This was asked in my exam yesterday. I could not do it.
Let $p\in [1,\infty$]. Let $(a_n)$ be a complex sequence such that the sequence $(a_nx_n)\in l^p$ for all sequences $(x_n)\in l^p$ where $p\in [1,\infty]$
Show that $(a_n)\in l^\infty.$
To show that $ |(a_n)|$ is bounded.
Let $ |(a_n)|$ is not bounded.Then $|a_n|$ contains a monotonically increasing subsequence say $|a_{n_k}|$ where $|a_{n_1}|\ge |a_{n_2}|\ge \dots $
Then for each positive integer $k,\exists n_k$ such that $|a_{n_k}|>n_k$.
Take $x_n=\dfrac{1}{n^2}\implies \sum _{n=1}^\infty \dfrac{1}{n^{2p}}<\infty \forall p\in [1,\infty]$
Now $\sum _{n=1}^\infty |x_{n_k}a_{n_k}|^p=\sum _{n=1}^\infty |x_{n_k}|^p|a_{n_k}|^p>\sum _{n=1}^\infty \dfrac{n_k^p}{n_k^{2p}}=\sum _{n=1}^\infty \dfrac{1}{n_k^{p}}=\infty $ when $p=1$.

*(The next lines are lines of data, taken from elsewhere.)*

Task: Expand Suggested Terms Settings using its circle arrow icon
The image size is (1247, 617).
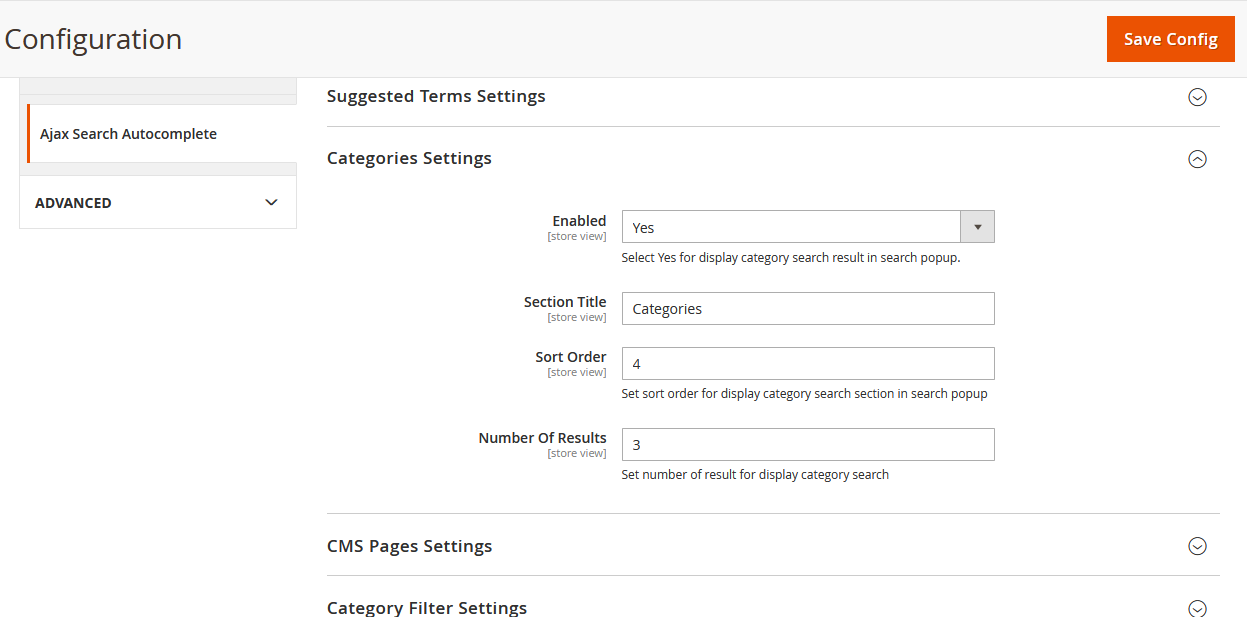Action: [x=1196, y=97]
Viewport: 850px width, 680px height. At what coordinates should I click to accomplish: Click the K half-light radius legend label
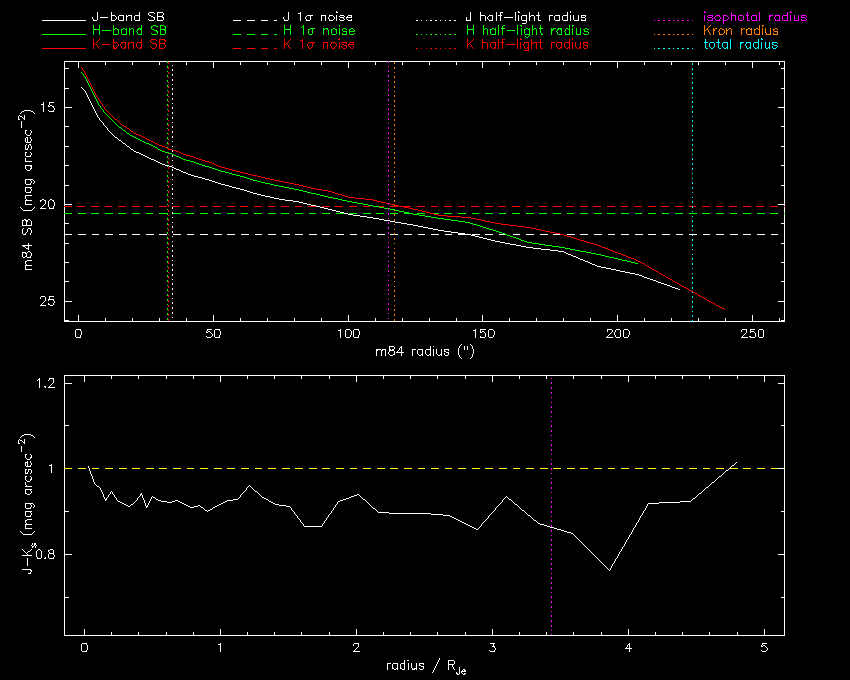point(527,45)
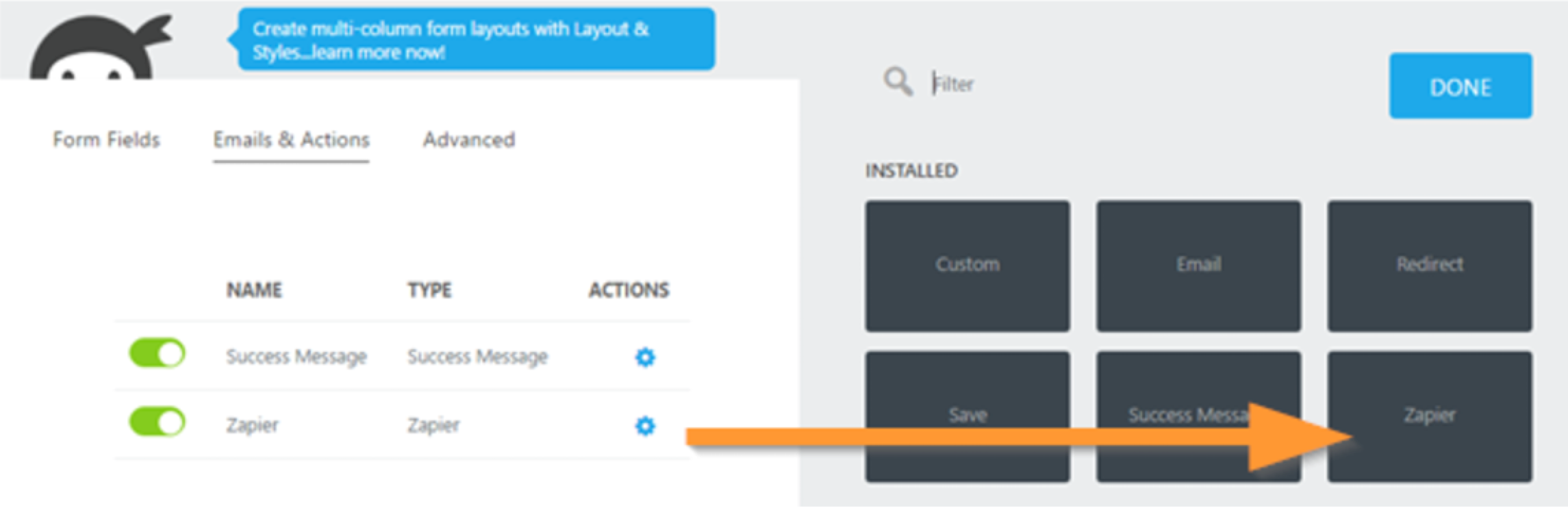This screenshot has width=1568, height=508.
Task: Add the Email action tile
Action: click(x=1198, y=266)
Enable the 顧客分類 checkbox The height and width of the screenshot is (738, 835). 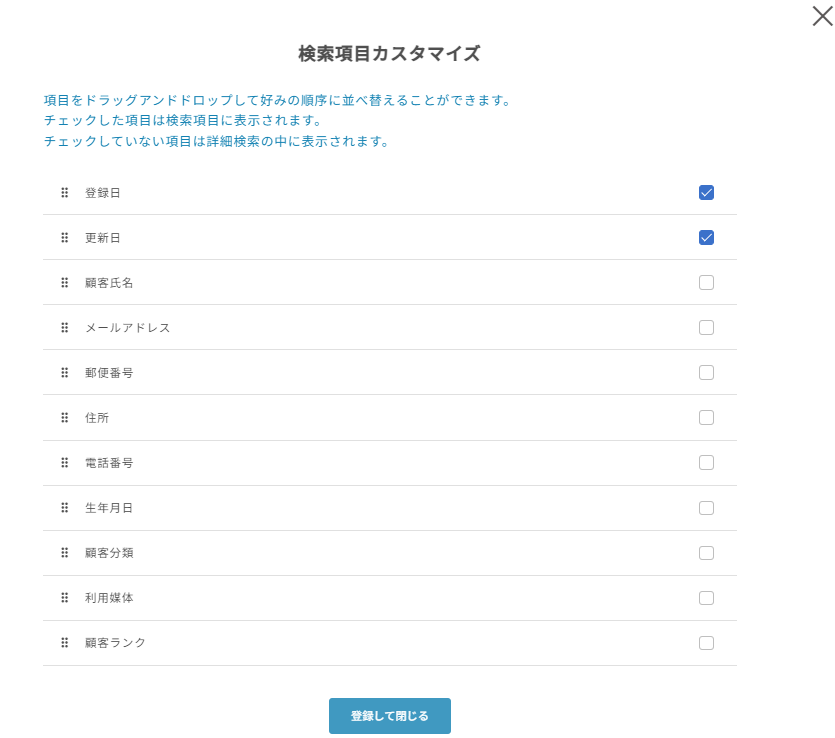pyautogui.click(x=706, y=552)
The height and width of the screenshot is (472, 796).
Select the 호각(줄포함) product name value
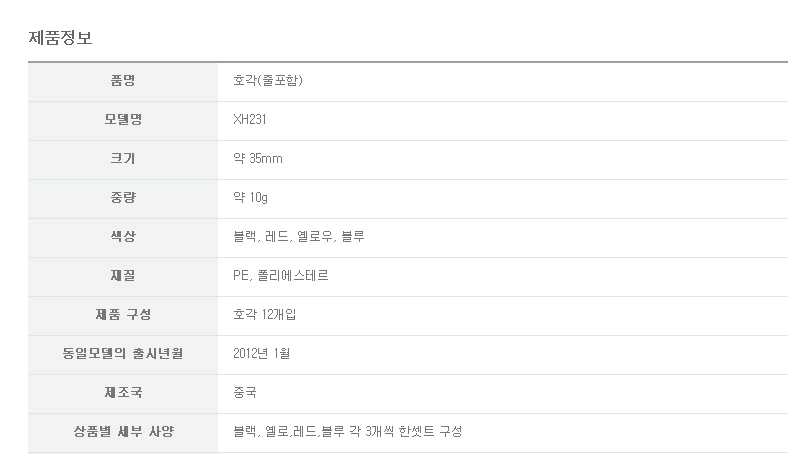[x=267, y=81]
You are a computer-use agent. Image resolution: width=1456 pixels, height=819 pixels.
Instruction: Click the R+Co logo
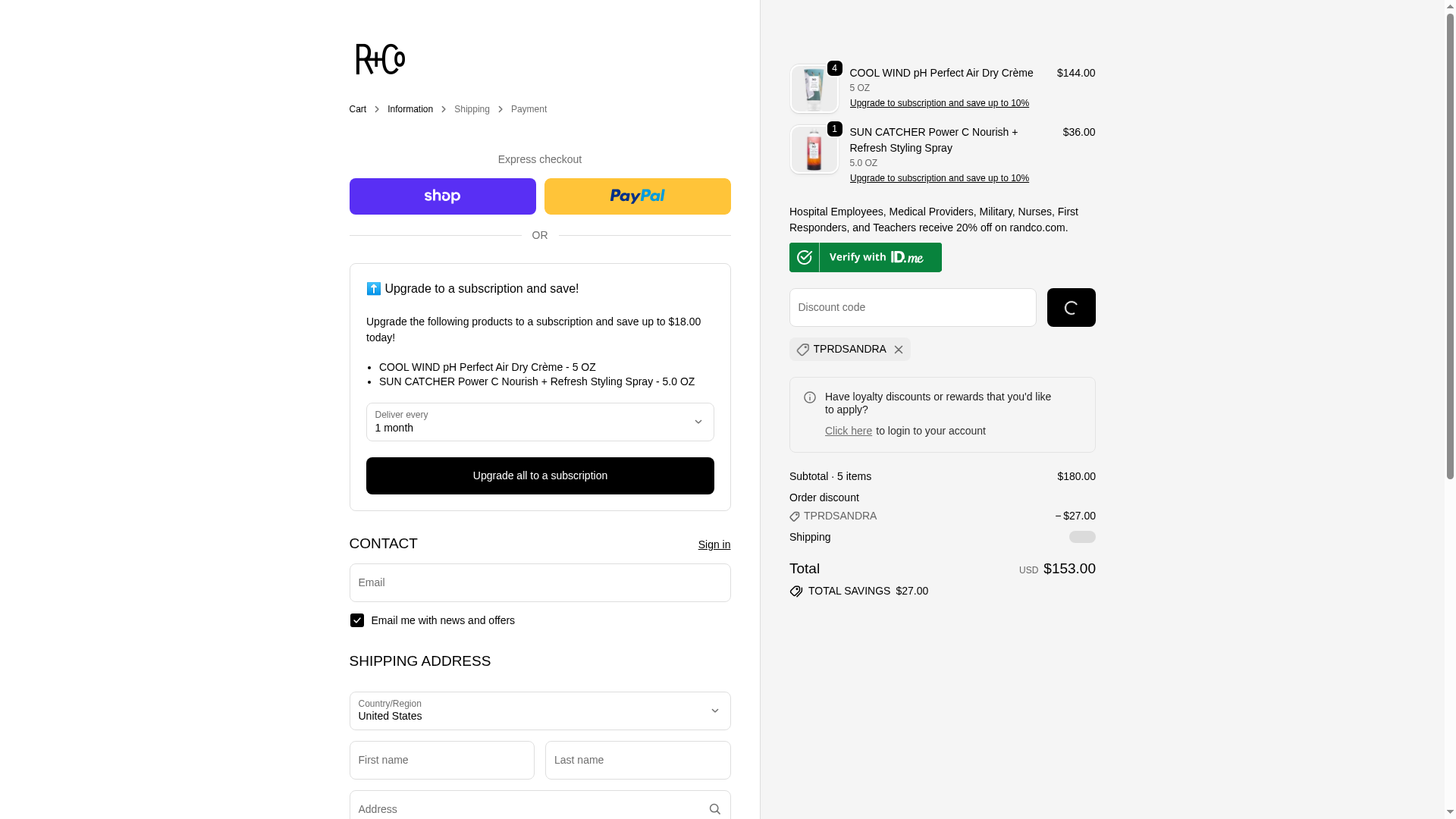380,59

Now what about the other $p\in (1,\infty]$?
Help needeed.
Suppose $(a_n)$ is unbounded. Then $(a_n)$ has subsequences $(a_{i_n})$ that grow arbitrarily fast in absolute value. In particular, assume $|a_{i_n}| > e^n$ for all $n$. Note that the sequence $(b_n)$ defined by $b_{i_n} = \frac{1}{n^2}$ and which is zero for all other indices is in $l^p$ for all $p\in[1, \infty)$. But $\sum_{n=1}^{\infty} |a_nb_n|^p > \sum_{n=1}^{\infty} e^{np}/n^{2p}$, which diverges to infinity.